— Джерр!
Андерсон надвинул тарелку с нетронутым обедом поверх статьи, которую пытался прочесть, и поднял глаза. Дородный мужик с эспаньолкой, островом плававшей посреди подбородка, стоял перед ним с подносом и смотрел вопросительно. Дело плохо и хуже быть не может.
Андерсон понимал, что явиться в университетскую столовую — пожалуй, неудачная идея, но надеялся, что ему пойдут на пользу долгая прогулка до знакомого корпуса, товарищеская болтовня вокруг. Теперь же он кивнул и вгрызся в яблоко. Яблоко оказалось холодное и мучнистое.
— Ты здесь! — вскричал мужик. — А я как раз на днях говорил Хелстрику, что ты совершенно точно уехал в Мумбай или в Коломбо. — Он взмахнул холеной рукой. — Ну или еще куда.
— Не-а. Никуда не делся.
Андерсон вгляделся в коллегу и весь покрылся по́том. Он знал этого человека не одно десятилетие, но не мог вспомнить имени.
Звезда мужика всходила, когда они с Андерсоном были еще ординаторами; они дружили и соперничали, их всегда поминали вместе. Последние двадцать лет работали в одном учреждении и по-прежнему удивлялись, что судьба и интересы так далеко их развели. Сейчас мужик — завкафедрой на медицинском факультете, а Андерсон… Андерсон…

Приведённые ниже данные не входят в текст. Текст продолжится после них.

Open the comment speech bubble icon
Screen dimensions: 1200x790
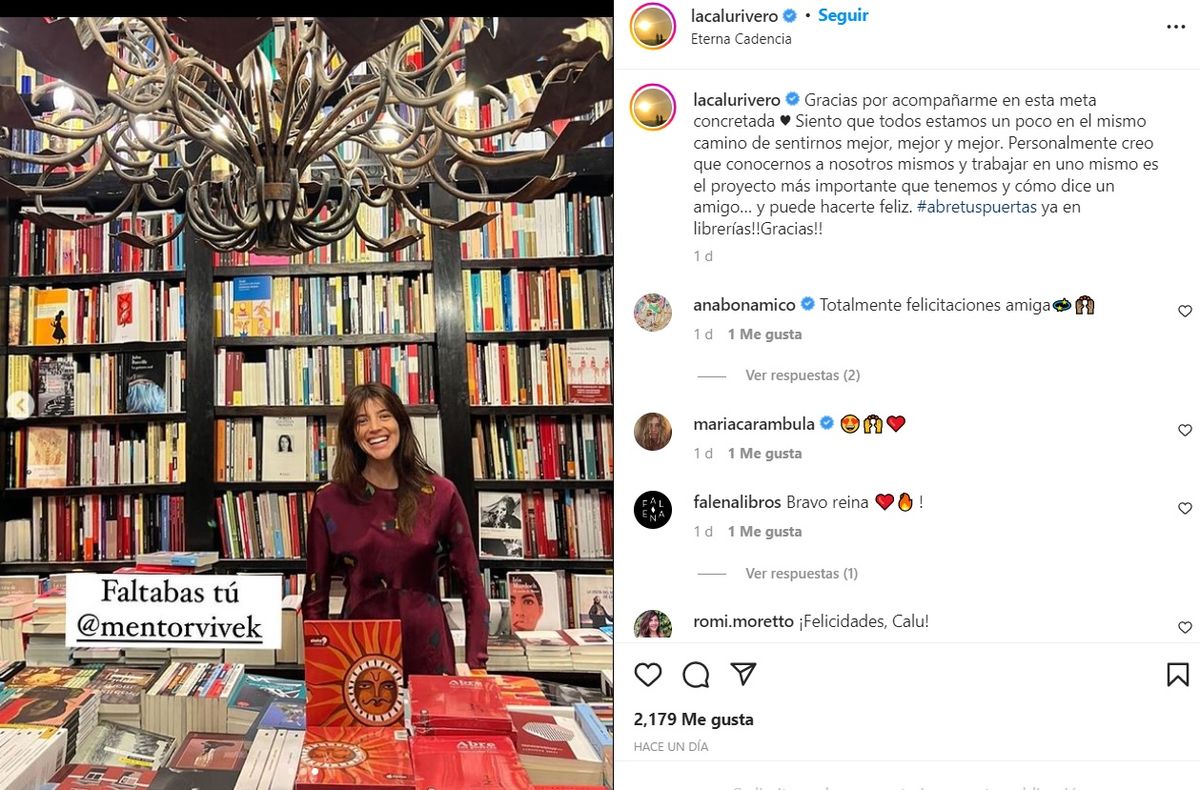696,675
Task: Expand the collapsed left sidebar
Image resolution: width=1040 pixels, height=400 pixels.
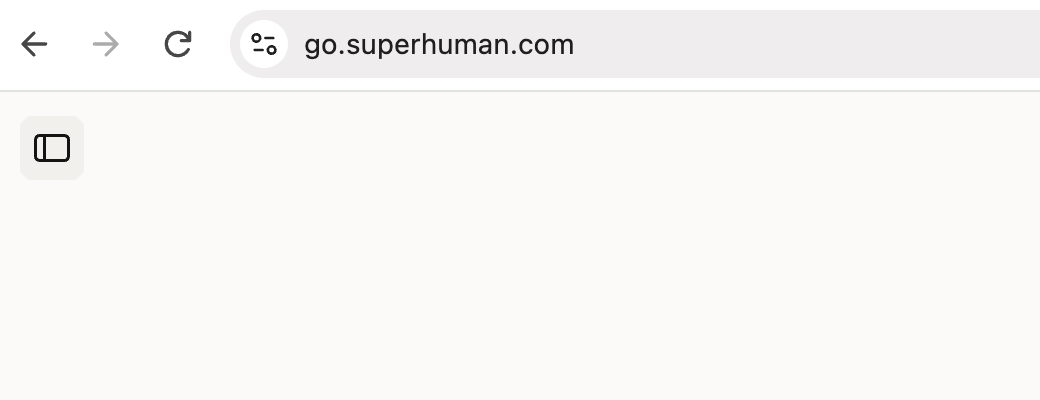Action: click(x=52, y=148)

Андерсон заставил себя подвинуться, пустил безымянного мужика сесть рядом. Надо же, сколько сгущенной энергии гнездится в некоторых телах. Ноздри ему защекотал пар от тарелки. Как бы не стошнило. А то это быстренько закруглит трапезу.
— И где ты нынче обретаешься? Который месяц тебя не видел! Слыхал последние новости?
Над ответом Андерсон поразмыслил очень тщательно.
— Сомневаюсь.
— Говорят, Минковица номинируют на… ну, сам понимаешь. Слово на «Н».
— Слово на «Н»? — озадачился Андерсон.
Мужик перешел на шепот:
— На Нобеля. Просто слухи, сам понимаешь, но… — И мужик пожал плечами.
— Вот оно что.
— Его последние работы — прямо бомба. Меняют наше понимание мозга, без дураков. Мы все очень гордимся.
— Вот оно что, — повторил Андерсон.
Мужик покосился на него, и Андерсон прочел его мысли: ты бы мог быть с нами, ты бы мог что-то совершить, если б так необъяснимо не вильнул в сторону. Ты бы мог изменить чью-то жизнь.
Ну да; и так думали они все. И так они думали всегда, но прежде Андерсона это не угнетало — ему было некогда. Он оглядел коллег, что трепались и жевали, звякая приборами. В основном врачи; осторожные люди, ничего не замечают. Даже вилками в запеченный зити тычут с самодовольным высокомерием. Кое-кого тут Андерсон знает сто лет и всегда считал своими — этих чужаков, чьи имена забыл, кто руки ему не подаст.
— Ну, а как делишки душевные? Открыл что-нибудь новенькое? Или только старенькое? — Анонимный мужик усмехнулся. — Я вообще-то собирался тебе позвонить. Коринн клянется, что у нас привидение на чердаке, я ей посоветовал обратиться к тебе. Джерри, говорю, докопается до истины. Хотя, скорее всего, там, конечно, белки завелись. — И он подмигнул. По всем статьям собой доволен. Убежден, что его работа представляет ценность, а работа Андерсона — ни малейшей.